A Cartoonist’s Diary

Tom Scioli: Day 5

The last day of Angoulême was fun. Not as crazy but still busier than any convention sunday I've ever been to.  Got my picture taken with the rest of the Organic Comix crew.

Said goodbye to Chris Pitzer. We'll always have Angoulême. Drove through the countryside with Reed Man and Elodie where I was going to spend a week at their house and maybe work on a new comics project together. Reed Man said how he struggles to understand me when I speak. He said he understands English people perfectly, but the American accent is really difficult for him. He said whenever Chris and I would speak to each other it was incomprehensible. I jokingly asked what if I speak in an English accent. I put on a very arch accent à la James Mason. They laughed but said that it really was a lot easier. Ha ha. Went back to my normal Philly accent. I can only imagine how impenetrable the Pittsburgh accent would be. As the five hour drive progressed and I grew frustrated with my inability to make myself understood, I thought, what the hell, and started talking in an English accent. Somewhere in the vicinity of Anne Hathaway's fake English accent. And all the language gap problems disappeared. It really was magical. If Chris had been there, or any other American, I would've been horrifyingly embarrassed. But the English accent thing worked wonders. Now I don't need to learn to speak french. Okay. My resolution is to learn french by the time I make my next trip.

On the ride back Reed Man got a text saying that the Fantax archival volume he worked on lost to a Donald Duck reprint at the Angoulême awards. "Fuck Donald Duck!" Reed Man is what Kirby would call a "weirdie." He's got a huge collection of art and comics, all kinds of Kirbyania. He showed me the oversized French language collection of Captain Victory, which is amazing. And the hardcover of Kirby's The Black Hole comics. He promised to pick me up copies of this and the CV volume the next time he sees them. He said the Kirby Black Hole volume is a sign of things to come. Nowhere in the book does it mention Jack Kirby. It says "By Walt Disney." Now that Disney owns Marvel, Reed believes there will come a day when "The Coming of Galactus" or whatever will have Kirby's name nowhere to be seen and just a Walt Disney signature in the corner.
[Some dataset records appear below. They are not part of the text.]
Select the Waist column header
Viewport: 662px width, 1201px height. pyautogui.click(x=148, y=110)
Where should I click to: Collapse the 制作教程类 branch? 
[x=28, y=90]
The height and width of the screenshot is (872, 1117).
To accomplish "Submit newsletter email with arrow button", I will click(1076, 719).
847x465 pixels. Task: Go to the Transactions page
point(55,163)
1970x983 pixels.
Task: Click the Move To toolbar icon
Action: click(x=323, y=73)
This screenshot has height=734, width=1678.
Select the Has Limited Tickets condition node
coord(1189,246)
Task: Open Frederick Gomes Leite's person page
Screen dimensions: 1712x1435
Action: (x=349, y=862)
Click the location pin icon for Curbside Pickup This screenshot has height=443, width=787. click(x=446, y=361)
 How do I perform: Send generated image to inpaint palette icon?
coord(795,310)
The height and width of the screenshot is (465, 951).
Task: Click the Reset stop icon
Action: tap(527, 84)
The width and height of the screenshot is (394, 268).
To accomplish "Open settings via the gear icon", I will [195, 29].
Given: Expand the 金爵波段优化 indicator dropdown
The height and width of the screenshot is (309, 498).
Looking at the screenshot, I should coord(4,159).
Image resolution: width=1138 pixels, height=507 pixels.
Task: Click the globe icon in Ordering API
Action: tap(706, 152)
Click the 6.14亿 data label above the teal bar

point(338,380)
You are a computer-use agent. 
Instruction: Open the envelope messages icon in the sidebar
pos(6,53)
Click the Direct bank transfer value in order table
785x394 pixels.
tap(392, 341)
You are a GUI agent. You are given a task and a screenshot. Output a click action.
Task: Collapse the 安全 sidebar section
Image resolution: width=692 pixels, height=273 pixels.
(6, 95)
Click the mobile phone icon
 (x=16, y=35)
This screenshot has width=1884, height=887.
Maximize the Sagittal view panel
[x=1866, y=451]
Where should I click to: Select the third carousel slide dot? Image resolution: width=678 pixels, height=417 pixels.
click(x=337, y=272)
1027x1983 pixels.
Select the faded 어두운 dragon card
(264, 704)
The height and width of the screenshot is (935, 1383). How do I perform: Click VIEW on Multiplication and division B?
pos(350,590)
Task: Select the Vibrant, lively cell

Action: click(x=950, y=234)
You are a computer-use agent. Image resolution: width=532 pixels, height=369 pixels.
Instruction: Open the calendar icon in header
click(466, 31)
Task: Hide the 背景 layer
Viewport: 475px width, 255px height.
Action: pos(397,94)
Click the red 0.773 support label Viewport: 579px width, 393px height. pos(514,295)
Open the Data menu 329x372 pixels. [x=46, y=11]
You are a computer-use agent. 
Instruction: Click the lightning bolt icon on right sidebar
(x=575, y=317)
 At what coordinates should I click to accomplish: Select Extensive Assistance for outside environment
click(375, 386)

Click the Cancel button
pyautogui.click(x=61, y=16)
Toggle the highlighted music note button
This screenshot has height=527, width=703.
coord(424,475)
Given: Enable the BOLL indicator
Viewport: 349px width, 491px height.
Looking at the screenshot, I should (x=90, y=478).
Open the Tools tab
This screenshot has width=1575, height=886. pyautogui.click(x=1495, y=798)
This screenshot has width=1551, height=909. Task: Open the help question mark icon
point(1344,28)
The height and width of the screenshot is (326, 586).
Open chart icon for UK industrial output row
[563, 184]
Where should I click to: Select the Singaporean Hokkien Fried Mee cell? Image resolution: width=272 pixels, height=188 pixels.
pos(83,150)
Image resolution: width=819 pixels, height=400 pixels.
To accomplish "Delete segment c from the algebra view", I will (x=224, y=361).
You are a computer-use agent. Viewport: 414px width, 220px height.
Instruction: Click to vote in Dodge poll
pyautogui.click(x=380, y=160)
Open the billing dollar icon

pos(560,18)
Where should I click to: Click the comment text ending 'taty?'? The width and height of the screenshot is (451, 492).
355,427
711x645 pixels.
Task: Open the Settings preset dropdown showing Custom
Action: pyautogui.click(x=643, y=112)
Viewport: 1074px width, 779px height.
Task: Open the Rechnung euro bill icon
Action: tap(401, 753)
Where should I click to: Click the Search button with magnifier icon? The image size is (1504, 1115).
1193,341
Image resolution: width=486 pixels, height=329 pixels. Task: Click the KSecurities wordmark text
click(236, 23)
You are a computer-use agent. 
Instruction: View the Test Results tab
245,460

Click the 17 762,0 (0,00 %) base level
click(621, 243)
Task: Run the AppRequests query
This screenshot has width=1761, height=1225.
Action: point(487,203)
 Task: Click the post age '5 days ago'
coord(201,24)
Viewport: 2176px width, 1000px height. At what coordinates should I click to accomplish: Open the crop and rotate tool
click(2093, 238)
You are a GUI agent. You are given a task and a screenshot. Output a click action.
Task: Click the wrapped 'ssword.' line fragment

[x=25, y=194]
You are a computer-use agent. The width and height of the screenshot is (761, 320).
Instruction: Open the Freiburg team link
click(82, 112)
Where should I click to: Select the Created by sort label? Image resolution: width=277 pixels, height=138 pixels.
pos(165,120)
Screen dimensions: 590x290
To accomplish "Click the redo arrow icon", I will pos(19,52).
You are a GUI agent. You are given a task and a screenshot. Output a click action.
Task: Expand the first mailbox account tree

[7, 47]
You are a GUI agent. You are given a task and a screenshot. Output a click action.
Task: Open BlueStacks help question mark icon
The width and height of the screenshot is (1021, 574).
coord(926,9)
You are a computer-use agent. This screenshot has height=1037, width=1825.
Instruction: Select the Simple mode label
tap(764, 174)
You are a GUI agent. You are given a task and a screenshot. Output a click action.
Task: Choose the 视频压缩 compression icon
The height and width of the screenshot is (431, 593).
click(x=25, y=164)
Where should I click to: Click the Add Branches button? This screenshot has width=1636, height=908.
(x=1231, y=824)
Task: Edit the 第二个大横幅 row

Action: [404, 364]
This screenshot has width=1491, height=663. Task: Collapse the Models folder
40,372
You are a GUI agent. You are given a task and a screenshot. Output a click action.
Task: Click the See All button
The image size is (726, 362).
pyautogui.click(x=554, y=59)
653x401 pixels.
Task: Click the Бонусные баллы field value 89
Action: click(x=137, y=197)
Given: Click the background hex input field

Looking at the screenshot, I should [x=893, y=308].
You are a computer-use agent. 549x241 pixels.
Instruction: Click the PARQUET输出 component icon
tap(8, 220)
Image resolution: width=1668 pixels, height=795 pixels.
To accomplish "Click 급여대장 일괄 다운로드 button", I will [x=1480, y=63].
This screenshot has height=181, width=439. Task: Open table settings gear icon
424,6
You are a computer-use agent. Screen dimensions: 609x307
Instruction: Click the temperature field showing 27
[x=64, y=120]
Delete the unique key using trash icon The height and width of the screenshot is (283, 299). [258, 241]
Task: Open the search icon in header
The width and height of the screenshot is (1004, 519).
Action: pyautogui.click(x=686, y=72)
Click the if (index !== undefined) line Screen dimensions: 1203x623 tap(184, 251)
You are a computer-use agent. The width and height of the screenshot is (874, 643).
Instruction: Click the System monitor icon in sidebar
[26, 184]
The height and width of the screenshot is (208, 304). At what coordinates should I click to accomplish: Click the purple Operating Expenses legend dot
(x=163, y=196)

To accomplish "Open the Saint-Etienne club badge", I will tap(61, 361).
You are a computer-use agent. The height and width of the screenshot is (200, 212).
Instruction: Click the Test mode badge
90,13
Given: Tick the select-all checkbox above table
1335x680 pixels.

He was showing me various unfinished projects he was working on. This one really caught my eye, a comic made up almost entirely of Kirby collage that he started, but never finished back in the '90s. Most of Kirby's work was published in cheap black and white reprint volumes in France, so it was a lot easier to put together a collage like this. I don't think they've ever done a Devil Dinosaur or 2001 black-and-white Essentials volume here in the states.

It's kind of an insane piece. I like the name "Big Dick" for a comics character and am surprised no one else has come up with that yet.

Delcourt editor Thierry Mornet asked me if I could draw a pin-up of a character he created for a Marvel contest when he was a child. The character's name is Le Garde and his secret headquarters is under Notre Dame Cathedral. Reed Man did the colors.

Tom Scioli is the author of American Barbarian and the co-creator of Godland.